Daily Archives: March 7, 2010

It’s Run-To-The-Playoffs Time in the NHL.

ST. PAUL, Minn. – As the Calgary Flames whipped the Minnesota Wild 5-2 on Sunday afternoon, the NHL started its run to the playoffs.

Most NHL teams now have 16-18 games left this season. We’re solidly past the three-quarter-pole and there are just five weeks left in this rather odd season.

After a 14-day break for the Olympics, the NHL is loading up on games and there will be some tired superstars once the playoffs roll around. Until then, let’s take a quick look around The League.

1) Monday night (actually Tuesday morning at 12:10 a.m.), I’m Eric Nelson’s guest on the Eric Nelson Show on 8-3-0 WCCO radio in Minneapolis and we taped the segment on Sunday at the Xcel Energy Center.

Eric asked me to set the NHL’s final four. I told him, Chicago and San Jose in the West and Pittsburgh and Washington in the East. He then asked, “Which teams are the darkhorses?” I told him that question was more fun.

In the West, Detroit is finally healthy and they could be scary when it counts if Jimmy Howard can get the job done in goal. I like Vancouver, too, if Roberto Luongo doesn’t choke like a dog as he did last year.

In the East, I like Buffalo and New Jersey because they both have great goaltenders (Ryan Miller and Martin Brodeur). As Brian Burke always said, “We call it the Stanley Cup playoffs because we can’t call it goalie.” He may not have been right about Ian White, Alexei Ponikarovsky or Matt Stajan, but he’s right about that.

2) There was a time in the late 1990s and early 2000s when a Canadian player in the NHL’s Top 10 in scoring was a rarity. A decade ago, the stats were dominated by Europeans.

However, while Euros such as Alex Ovechkin and Henrik Sedin are at the top of the NHL’s scoring stats today, there are now five Canadians and one American in the Top 10. What is even more interesting is that Pittsburgh’s Sidney Crosby took over the goal-scoring lead on Saturday with his 43rd and 44th and young Steven Stamkos scored his 40th of the year on Saturday. Youth is also being served.

Maybe that Canada-U.S. Olympic final will be a trend, not a fluke.

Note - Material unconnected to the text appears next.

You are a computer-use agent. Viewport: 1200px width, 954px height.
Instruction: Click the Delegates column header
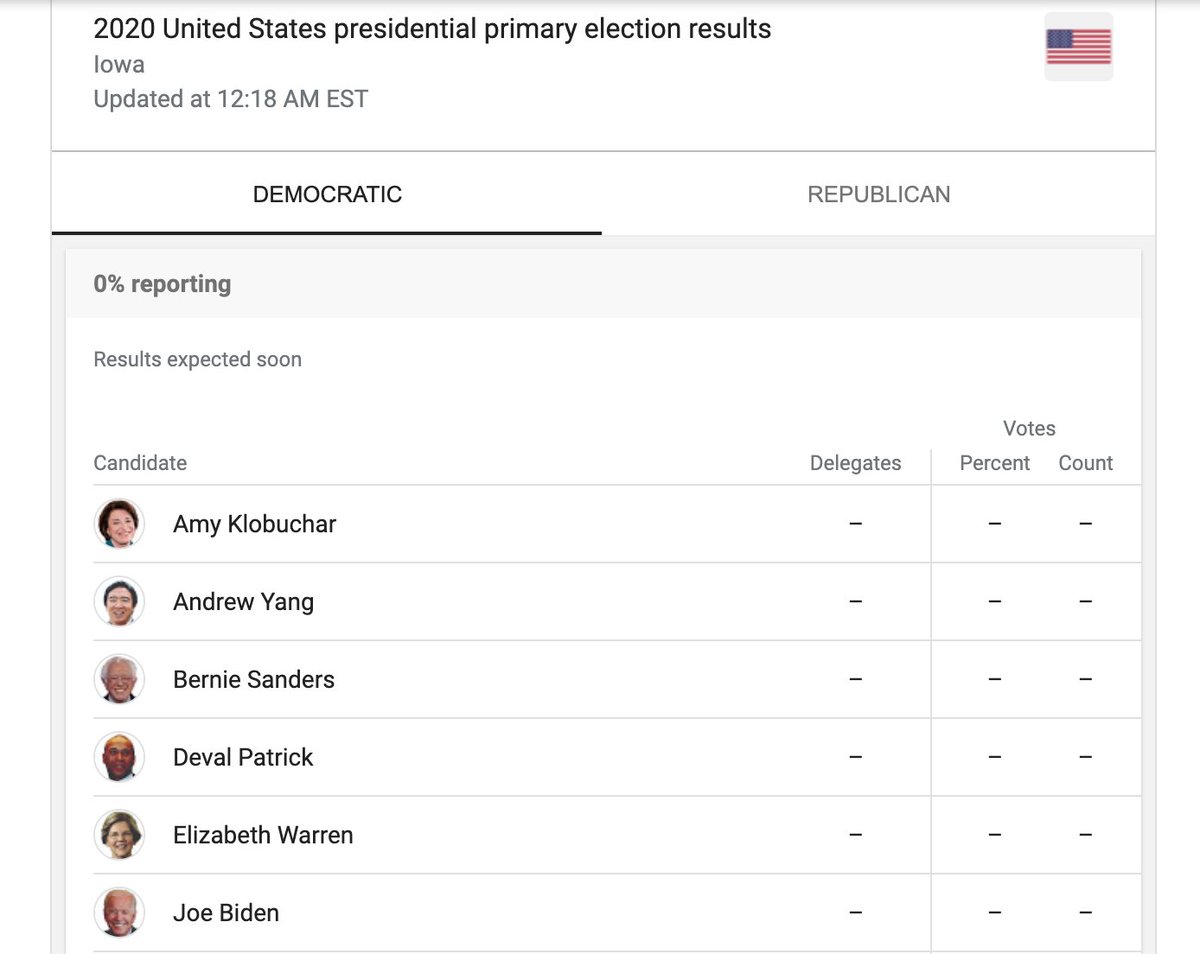855,463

3) Metis star Rene Bourque hadn’t scored a goal in 15 games until Calgary Flames head coach Brent Sutter put him on a line with Jarome Iginla and Matt Stajan. You’d think it was the return of the Hot Line.

Sunday night at the Xcel Energy Center in St. Paul, Minn., the Bourque-Stajan-Iginla line combined for 10 points as the Flames drilled the Wild 5-2. Iginla had three goals and an assist, Stajan had two assists and Bourque, suddenly playing the best hockey in more than a month, had a goal and three assists.

The Flames have been struggling, but since Sutter created this line, Calgary has won two straight solidified their hold on ninth and are now only one point out of eighth and two points out of seventh.

At this stage of the season, a simple move like a line change can positively alter a team’s fortune. Sutter’s decision to create the Bourque-Stajan-Iginla line might have been the move that gets Calgary into the playoffs.